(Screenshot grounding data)
···
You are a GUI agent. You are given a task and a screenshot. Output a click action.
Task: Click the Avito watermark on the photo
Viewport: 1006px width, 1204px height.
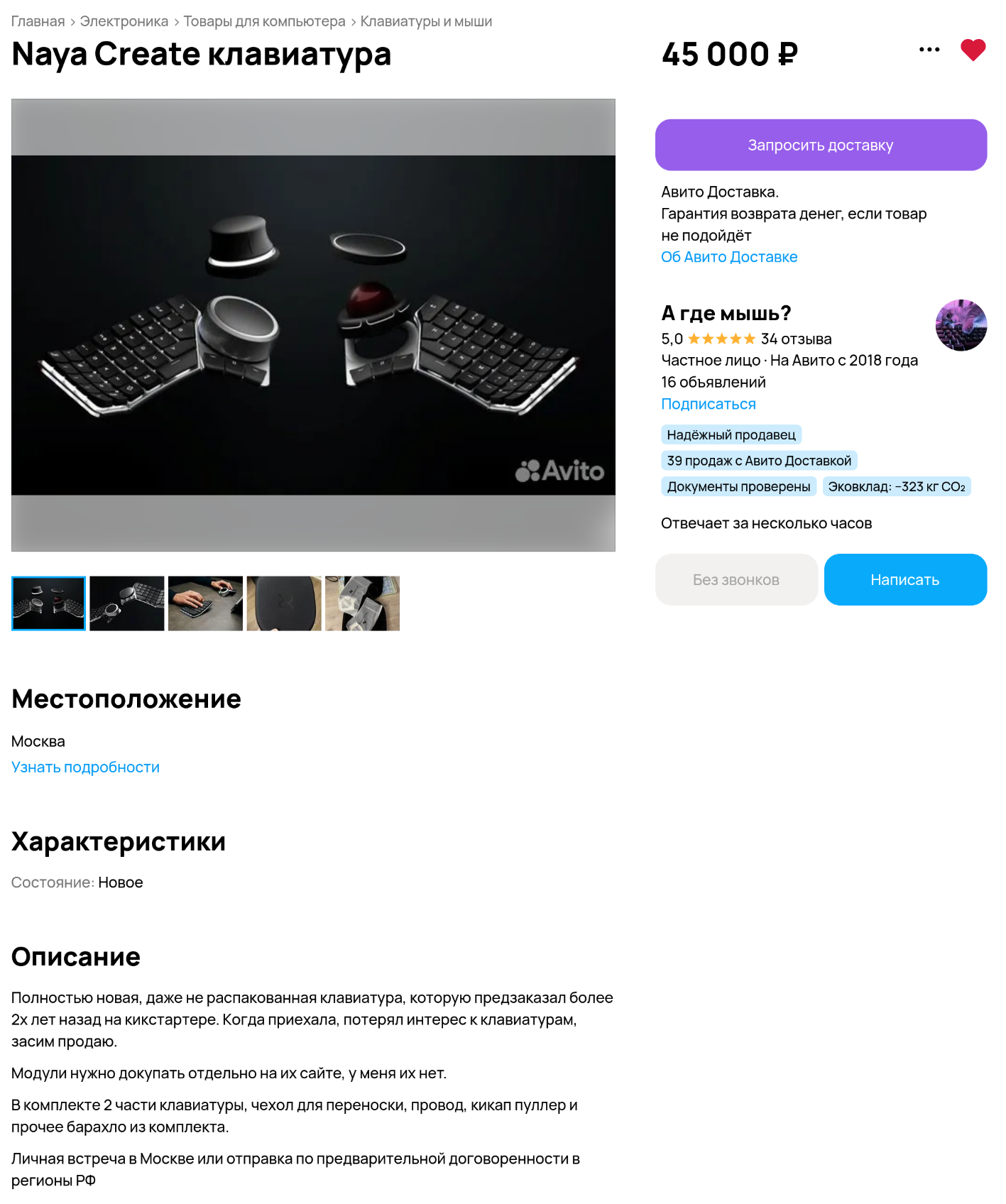pos(559,471)
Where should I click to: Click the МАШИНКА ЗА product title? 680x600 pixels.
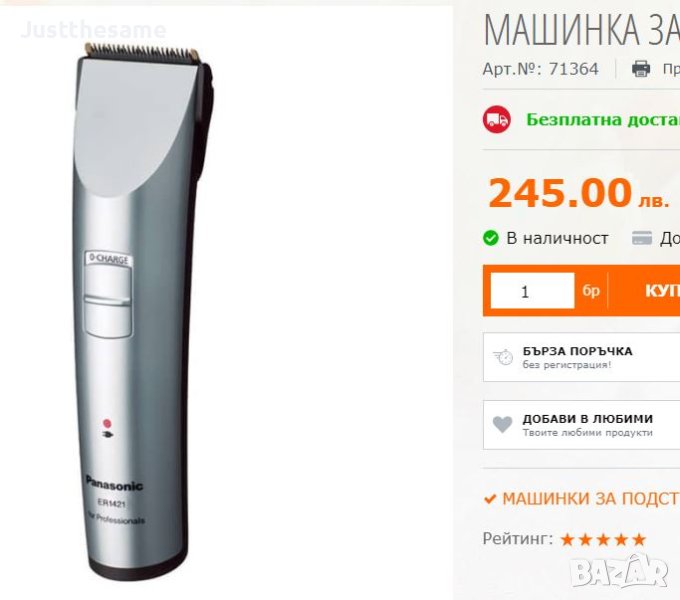tap(582, 29)
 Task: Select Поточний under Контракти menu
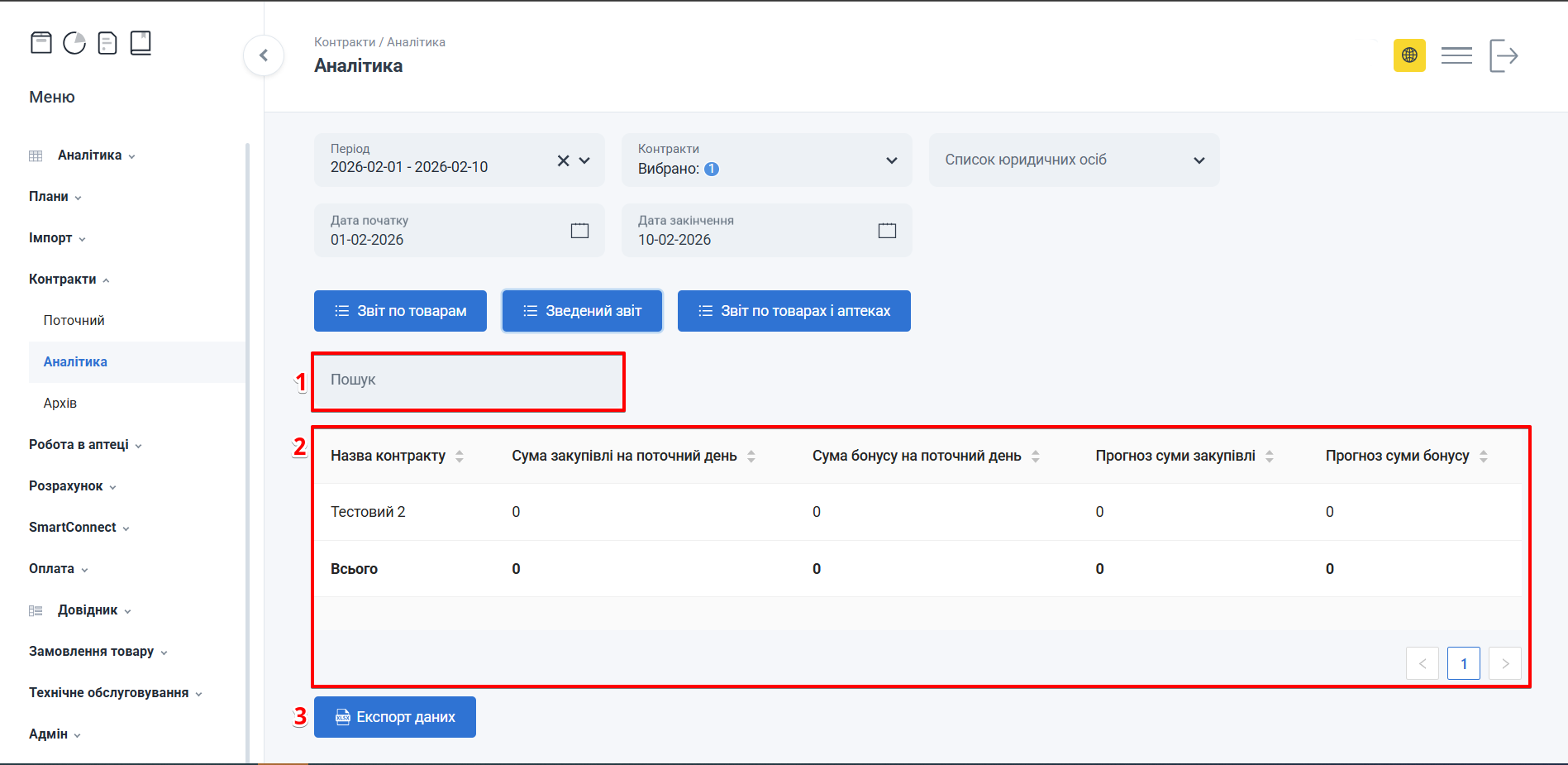click(74, 320)
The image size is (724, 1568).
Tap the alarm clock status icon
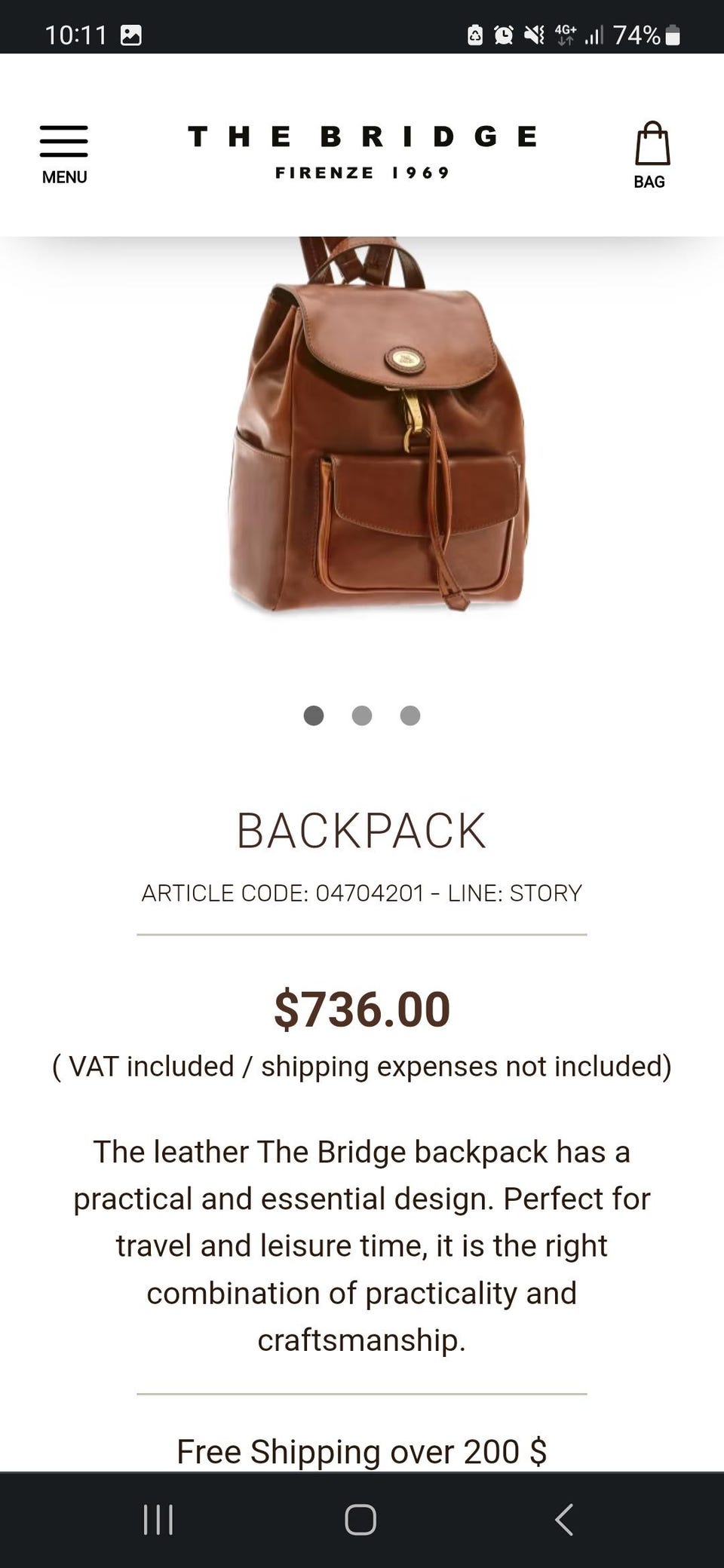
···
**TASK OBJECTIVE**. Each line above is to be duplicated exactly, and the pictures are to be omitted.

**OUTPUT OF THE TASK**.
You are a GUI agent. You are given a task and a screenshot. Output a click action.
Task: Click the Avito watermark on the photo
Viewport: 1006px width, 1204px height.
pos(559,471)
Where should I click to: Click the МАШИНКА ЗА product title? 680x600 pixels.
tap(582, 29)
 Task: Select Поточний under Контракти menu
click(74, 320)
The image size is (724, 1568).
Tap the alarm clock status icon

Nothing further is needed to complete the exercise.